══ Extracted entries ══
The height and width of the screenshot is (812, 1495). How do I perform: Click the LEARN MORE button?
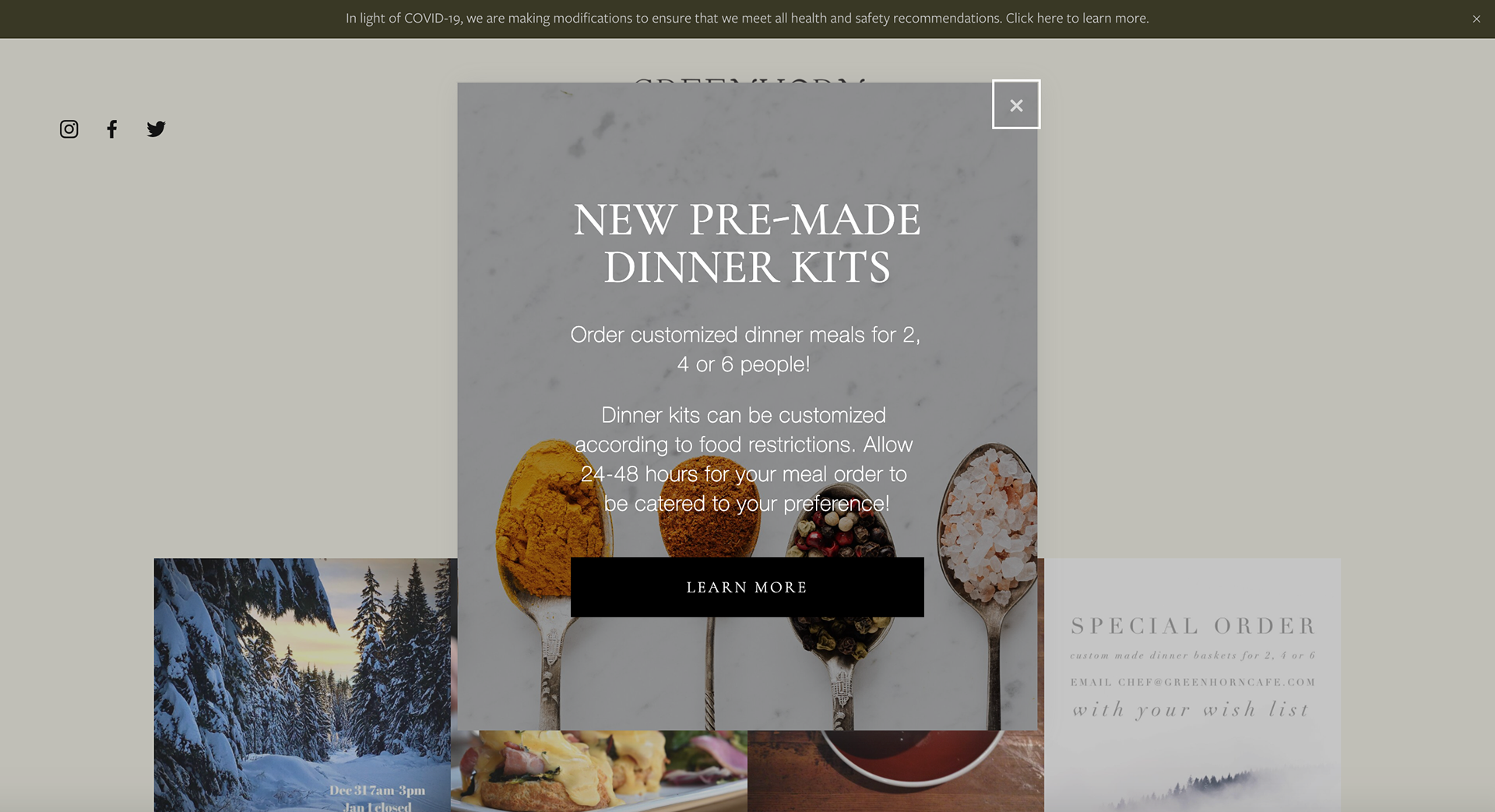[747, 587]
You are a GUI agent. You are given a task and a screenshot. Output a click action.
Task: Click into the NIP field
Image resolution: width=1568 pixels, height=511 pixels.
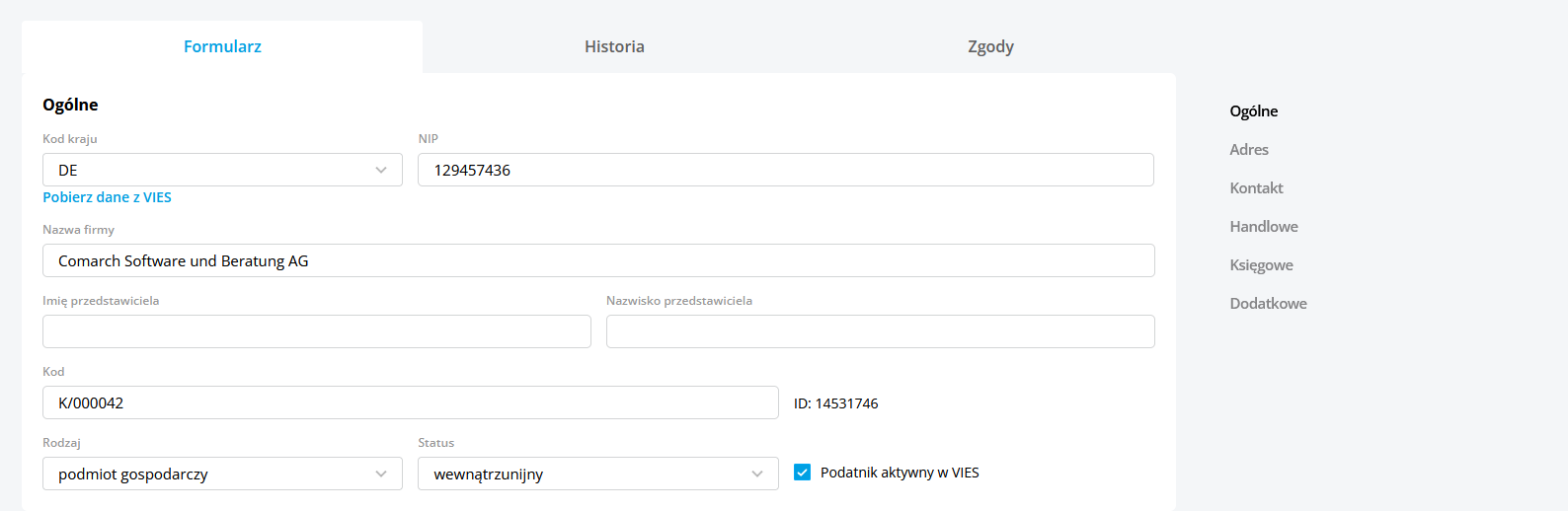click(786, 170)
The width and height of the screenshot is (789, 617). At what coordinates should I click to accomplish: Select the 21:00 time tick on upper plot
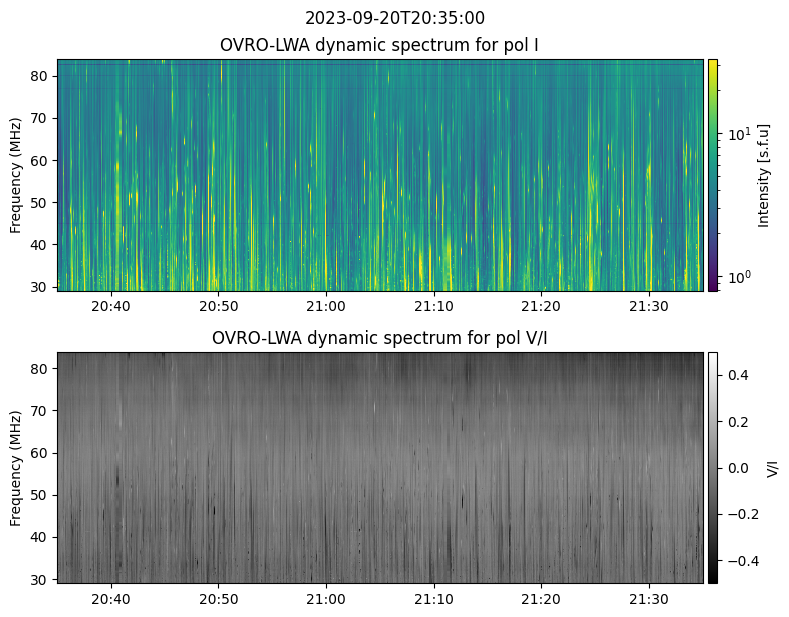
═══
*Activity*: What you return must match the entries above exactly, apart from the pictures, which are left out.

*Solution*:
The height and width of the screenshot is (812, 1495). How do I perform: Click the LEARN MORE button?
[747, 587]
You are a GUI agent. You are given a task and a screenshot. Output a click action.
Task: Click into the NIP field
Image resolution: width=1568 pixels, height=511 pixels.
click(786, 170)
The width and height of the screenshot is (789, 617). At what coordinates should I click to accomplish: Select the 21:00 time tick on upper plot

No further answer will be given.